What are the advantages of a reverse mortgage?

No Monthly Payments

The biggest advantage of a reverse mortgage is that you can eliminate your monthly mortgage payments and have access to your equity without selling your home. It's the only way to borrow money while avoiding monthly payments.

Flexibility

Reverse mortgages are flexible and can be used in a variety of ways. Households with financial needs can help remove financial stress.

This could also be used as a financial planning tool - make sure you talk to your financial advisor first.

Low Risk Of Default

There is a low risk of default since there are no payments due until you leave your home. You must keep up on taxes and insurance. Be sure you read the guidelines because you must maintain the house to certain standards.

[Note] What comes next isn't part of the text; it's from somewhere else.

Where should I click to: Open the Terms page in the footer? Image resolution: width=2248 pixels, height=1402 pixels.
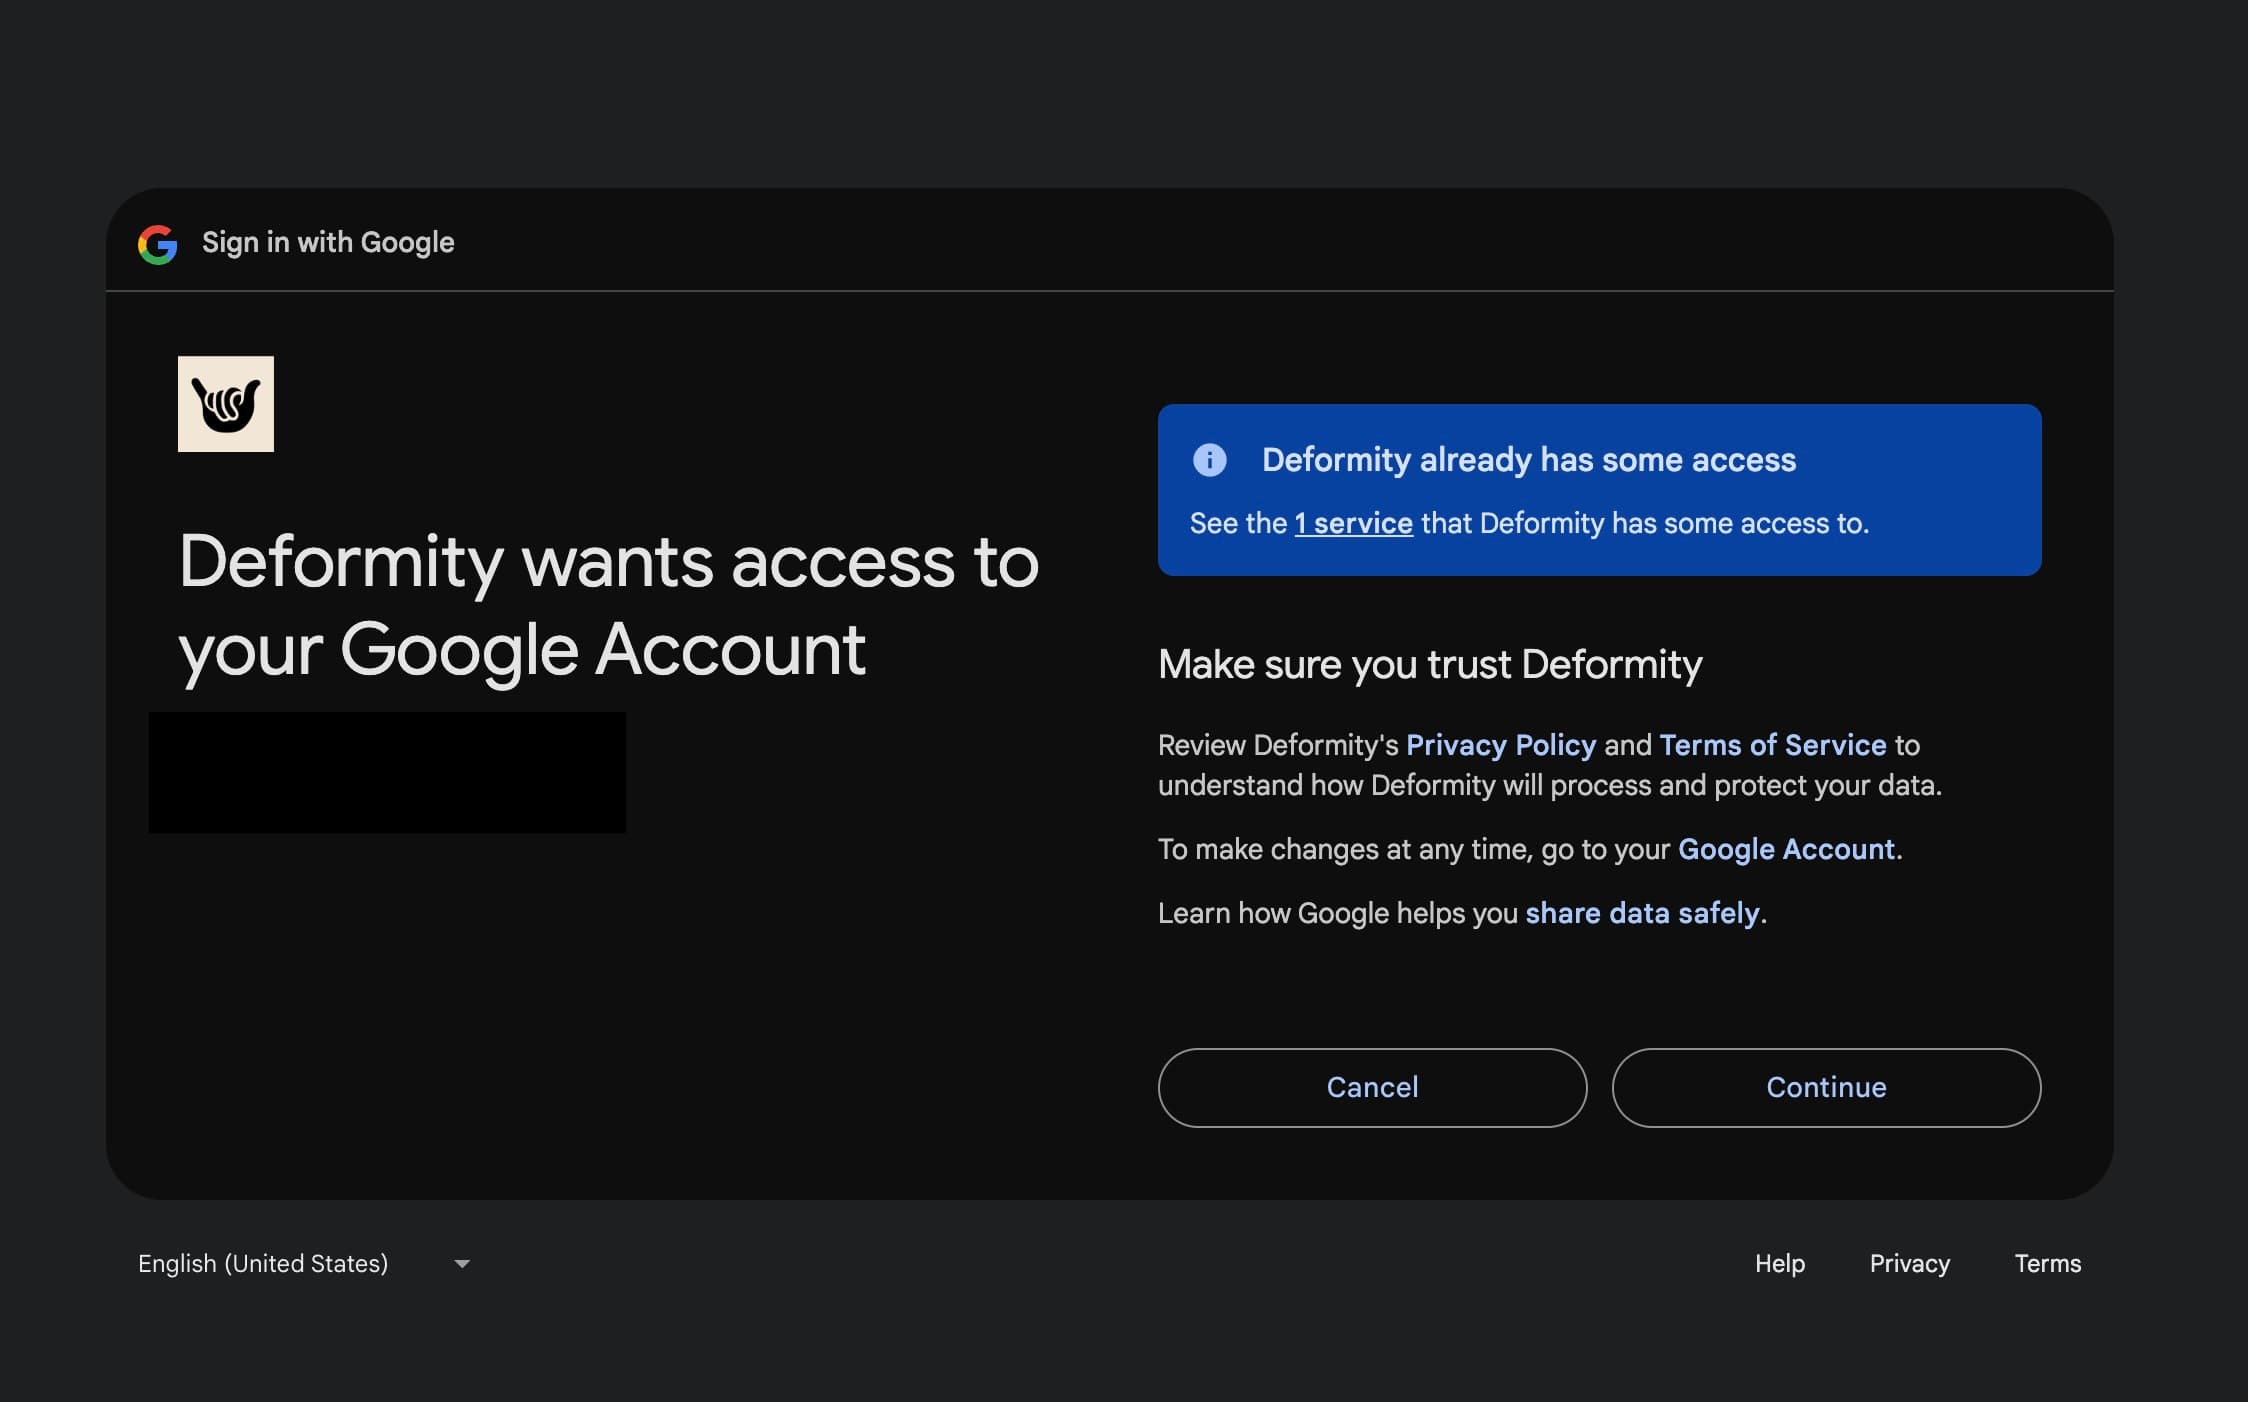click(2046, 1264)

The lenders have no claim to your other assets or income. You don't owe more than your home's value when the loan matures. This is a big advantage if your home value declines.

No Additional Taxes

There are no taxes on the lump sum of money or fixed income from a reverse mortgage. You also have no restrictions on how you use this money. You are also still the homeowner.

No Deadlines

You can live in your home as long as you want. There are no set deadlines to repay the loan until you either move or pass away.

What are the disadvantages of a reverse mortgage?

There are some disadvantages to this loan so be sure you do your research and talk to your financial planner.

High Fees

First, there are high fees. The upfront fees are expensive and include closing costs, origination fees, and insurance.

You can finance this in the loan if you don't want to pay out of pocket, but this is considered the borrowed amount and you will pay interest.

Interest Charges

Every month the amount of owed interest grows. The amount you need to repay could be higher than your original mortgage because of this.

Equity Limitations

Another drawback is that you won't be able to access all of your home equity. The loan amount is determined by your home's appraisal value, your age, current interest rates, and the balance on your mortgage.

Since you are borrowing against your equity in the home and accumulating interest, there may not be much wealth to your heirs.

Reverse mortgages can seem rather complicated. They are the opposite of a traditional mortgage. And many financial advisors have had to study these loans to understand them entirely.

Who should get a reverse mortgage?

Any cash-strapped senior can benefit from the extra money for living expenses and bills. However, the upfront fees are high.

If you are borrowing a small amount, a reverse mortgage may not be the best option because of the fees.

Be sure you discuss with a financial planner to determine the best option for you. You can also look into a home-equity line of credit for another money option.

Always make sure that there isn't a cheaper option available.